(Dataset entries)
'''

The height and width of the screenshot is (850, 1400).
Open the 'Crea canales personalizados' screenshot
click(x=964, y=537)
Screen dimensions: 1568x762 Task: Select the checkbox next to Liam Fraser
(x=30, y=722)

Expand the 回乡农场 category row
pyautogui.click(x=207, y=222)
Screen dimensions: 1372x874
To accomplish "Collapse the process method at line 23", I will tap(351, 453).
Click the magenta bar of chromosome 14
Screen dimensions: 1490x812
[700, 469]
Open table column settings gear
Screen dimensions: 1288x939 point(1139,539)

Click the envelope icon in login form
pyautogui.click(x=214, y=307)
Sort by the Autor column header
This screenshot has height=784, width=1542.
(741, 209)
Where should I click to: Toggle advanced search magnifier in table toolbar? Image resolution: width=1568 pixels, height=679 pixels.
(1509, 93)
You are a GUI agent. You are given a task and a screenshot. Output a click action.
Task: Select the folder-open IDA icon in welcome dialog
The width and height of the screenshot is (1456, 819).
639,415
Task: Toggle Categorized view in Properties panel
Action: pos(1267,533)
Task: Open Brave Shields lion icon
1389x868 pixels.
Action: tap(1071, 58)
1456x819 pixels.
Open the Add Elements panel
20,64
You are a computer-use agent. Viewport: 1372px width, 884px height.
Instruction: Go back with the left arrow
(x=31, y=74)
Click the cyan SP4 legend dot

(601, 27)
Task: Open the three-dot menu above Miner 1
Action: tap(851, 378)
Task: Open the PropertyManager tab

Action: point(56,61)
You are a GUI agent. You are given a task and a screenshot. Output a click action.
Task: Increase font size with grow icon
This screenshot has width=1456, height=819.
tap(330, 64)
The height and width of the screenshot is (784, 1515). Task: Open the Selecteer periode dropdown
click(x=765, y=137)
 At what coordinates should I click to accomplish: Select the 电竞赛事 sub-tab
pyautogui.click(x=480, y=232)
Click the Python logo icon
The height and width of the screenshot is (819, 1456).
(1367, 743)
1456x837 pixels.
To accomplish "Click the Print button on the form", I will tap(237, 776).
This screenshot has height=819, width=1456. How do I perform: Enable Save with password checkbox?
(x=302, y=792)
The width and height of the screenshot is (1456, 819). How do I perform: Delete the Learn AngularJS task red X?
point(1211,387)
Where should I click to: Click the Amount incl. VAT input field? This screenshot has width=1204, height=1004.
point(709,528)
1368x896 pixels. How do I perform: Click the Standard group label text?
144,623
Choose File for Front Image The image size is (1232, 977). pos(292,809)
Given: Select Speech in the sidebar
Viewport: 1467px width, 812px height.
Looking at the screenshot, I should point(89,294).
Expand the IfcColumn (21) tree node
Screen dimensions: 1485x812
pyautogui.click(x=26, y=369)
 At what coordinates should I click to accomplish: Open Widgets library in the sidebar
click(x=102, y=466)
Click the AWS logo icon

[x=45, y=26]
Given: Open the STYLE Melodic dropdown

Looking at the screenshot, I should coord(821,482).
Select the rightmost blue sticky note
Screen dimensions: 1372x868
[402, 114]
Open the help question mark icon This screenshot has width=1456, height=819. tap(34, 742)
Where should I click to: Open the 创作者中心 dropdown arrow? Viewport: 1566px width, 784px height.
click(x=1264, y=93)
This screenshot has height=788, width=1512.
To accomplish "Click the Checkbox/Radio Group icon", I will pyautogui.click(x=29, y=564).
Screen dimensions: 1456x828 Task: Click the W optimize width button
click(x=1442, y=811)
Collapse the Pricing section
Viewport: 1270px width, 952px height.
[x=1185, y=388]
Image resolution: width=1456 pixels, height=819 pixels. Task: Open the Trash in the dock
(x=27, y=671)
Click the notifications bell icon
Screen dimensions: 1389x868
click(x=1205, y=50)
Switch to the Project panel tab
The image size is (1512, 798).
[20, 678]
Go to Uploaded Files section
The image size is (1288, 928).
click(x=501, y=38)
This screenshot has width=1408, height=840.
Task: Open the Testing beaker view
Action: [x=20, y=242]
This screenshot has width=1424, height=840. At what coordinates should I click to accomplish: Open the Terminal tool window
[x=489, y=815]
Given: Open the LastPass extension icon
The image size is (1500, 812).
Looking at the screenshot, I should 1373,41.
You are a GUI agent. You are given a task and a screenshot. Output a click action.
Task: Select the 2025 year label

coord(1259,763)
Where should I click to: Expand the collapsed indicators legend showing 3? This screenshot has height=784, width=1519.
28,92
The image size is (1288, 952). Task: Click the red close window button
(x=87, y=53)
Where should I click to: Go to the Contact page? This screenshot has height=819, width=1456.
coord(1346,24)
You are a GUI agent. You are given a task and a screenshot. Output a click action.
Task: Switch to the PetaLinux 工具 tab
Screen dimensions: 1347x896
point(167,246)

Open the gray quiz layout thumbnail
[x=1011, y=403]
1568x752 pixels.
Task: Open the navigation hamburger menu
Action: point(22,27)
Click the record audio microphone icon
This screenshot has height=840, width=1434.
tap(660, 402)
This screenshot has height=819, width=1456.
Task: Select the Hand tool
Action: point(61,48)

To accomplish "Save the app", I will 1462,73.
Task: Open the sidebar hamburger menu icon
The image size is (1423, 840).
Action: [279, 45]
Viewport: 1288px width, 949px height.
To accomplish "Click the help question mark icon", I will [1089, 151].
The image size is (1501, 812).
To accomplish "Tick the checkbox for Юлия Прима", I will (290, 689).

'''

Task to complete → A word-for-word restatement of every record above is expected.

Solution for this problem →
The height and width of the screenshot is (850, 1400).
Open the 'Crea canales personalizados' screenshot
click(x=964, y=537)
Screen dimensions: 1568x762 Task: Select the checkbox next to Liam Fraser
(x=30, y=722)

Expand the 回乡农场 category row
pyautogui.click(x=207, y=222)
Screen dimensions: 1372x874
To accomplish "Collapse the process method at line 23", I will tap(351, 453).
Click the magenta bar of chromosome 14
Screen dimensions: 1490x812
[700, 469]
Open table column settings gear
Screen dimensions: 1288x939 point(1139,539)

Click the envelope icon in login form
pyautogui.click(x=214, y=307)
Sort by the Autor column header
This screenshot has height=784, width=1542.
(741, 209)
Where should I click to: Toggle advanced search magnifier in table toolbar? Image resolution: width=1568 pixels, height=679 pixels.
(1509, 93)
You are a GUI agent. You are given a task and a screenshot. Output a click action.
Task: Select the folder-open IDA icon in welcome dialog
The width and height of the screenshot is (1456, 819).
639,415
Task: Toggle Categorized view in Properties panel
Action: pos(1267,533)
Task: Open Brave Shields lion icon
1389x868 pixels.
Action: tap(1071, 58)
1456x819 pixels.
Open the Add Elements panel
20,64
You are a computer-use agent. Viewport: 1372px width, 884px height.
Instruction: Go back with the left arrow
(x=31, y=74)
Click the cyan SP4 legend dot

(601, 27)
Task: Open the three-dot menu above Miner 1
Action: tap(851, 378)
Task: Open the PropertyManager tab

Action: point(56,61)
You are a GUI agent. You are given a task and a screenshot. Output a click action.
Task: Increase font size with grow icon
This screenshot has width=1456, height=819.
tap(330, 64)
The height and width of the screenshot is (784, 1515). Task: Open the Selecteer periode dropdown
click(x=765, y=137)
 At what coordinates should I click to accomplish: Select the 电竞赛事 sub-tab
pyautogui.click(x=480, y=232)
Click the Python logo icon
The height and width of the screenshot is (819, 1456).
(1367, 743)
1456x837 pixels.
To accomplish "Click the Print button on the form", I will tap(237, 776).
This screenshot has height=819, width=1456. How do I perform: Enable Save with password checkbox?
(x=302, y=792)
The width and height of the screenshot is (1456, 819). How do I perform: Delete the Learn AngularJS task red X?
point(1211,387)
Where should I click to: Click the Amount incl. VAT input field? This screenshot has width=1204, height=1004.
point(709,528)
1368x896 pixels. How do I perform: Click the Standard group label text?
144,623
Choose File for Front Image The image size is (1232, 977). pos(292,809)
Given: Select Speech in the sidebar
Viewport: 1467px width, 812px height.
Looking at the screenshot, I should point(89,294).
Expand the IfcColumn (21) tree node
Screen dimensions: 1485x812
pyautogui.click(x=26, y=369)
 At what coordinates should I click to accomplish: Open Widgets library in the sidebar
click(x=102, y=466)
Click the AWS logo icon

[x=45, y=26]
Given: Open the STYLE Melodic dropdown

Looking at the screenshot, I should coord(821,482).
Select the rightmost blue sticky note
Screen dimensions: 1372x868
[402, 114]
Open the help question mark icon This screenshot has width=1456, height=819. tap(34, 742)
Where should I click to: Open the 创作者中心 dropdown arrow? Viewport: 1566px width, 784px height.
click(x=1264, y=93)
This screenshot has height=788, width=1512.
To accomplish "Click the Checkbox/Radio Group icon", I will pyautogui.click(x=29, y=564).
Screen dimensions: 1456x828 Task: Click the W optimize width button
click(x=1442, y=811)
Collapse the Pricing section
Viewport: 1270px width, 952px height.
[x=1185, y=388]
Image resolution: width=1456 pixels, height=819 pixels. Task: Open the Trash in the dock
(x=27, y=671)
Click the notifications bell icon
Screen dimensions: 1389x868
click(x=1205, y=50)
Switch to the Project panel tab
The image size is (1512, 798).
[20, 678]
Go to Uploaded Files section
The image size is (1288, 928).
click(x=501, y=38)
This screenshot has width=1408, height=840.
Task: Open the Testing beaker view
Action: [x=20, y=242]
This screenshot has width=1424, height=840. At what coordinates should I click to accomplish: Open the Terminal tool window
[x=489, y=815]
Given: Open the LastPass extension icon
The image size is (1500, 812).
Looking at the screenshot, I should 1373,41.
You are a GUI agent. You are given a task and a screenshot. Output a click action.
Task: Select the 2025 year label

coord(1259,763)
Where should I click to: Expand the collapsed indicators legend showing 3? This screenshot has height=784, width=1519.
28,92
The image size is (1288, 952). Task: Click the red close window button
(x=87, y=53)
Where should I click to: Go to the Contact page? This screenshot has height=819, width=1456.
coord(1346,24)
You are a GUI agent. You are given a task and a screenshot. Output a click action.
Task: Switch to the PetaLinux 工具 tab
Screen dimensions: 1347x896
point(167,246)

Open the gray quiz layout thumbnail
[x=1011, y=403]
1568x752 pixels.
Task: Open the navigation hamburger menu
Action: point(22,27)
Click the record audio microphone icon
This screenshot has height=840, width=1434.
tap(660, 402)
This screenshot has height=819, width=1456.
Task: Select the Hand tool
Action: point(61,48)

To accomplish "Save the app", I will 1462,73.
Task: Open the sidebar hamburger menu icon
The image size is (1423, 840).
Action: [279, 45]
Viewport: 1288px width, 949px height.
To accomplish "Click the help question mark icon", I will [1089, 151].
The image size is (1501, 812).
To accomplish "Tick the checkbox for Юлия Прима", I will (290, 689).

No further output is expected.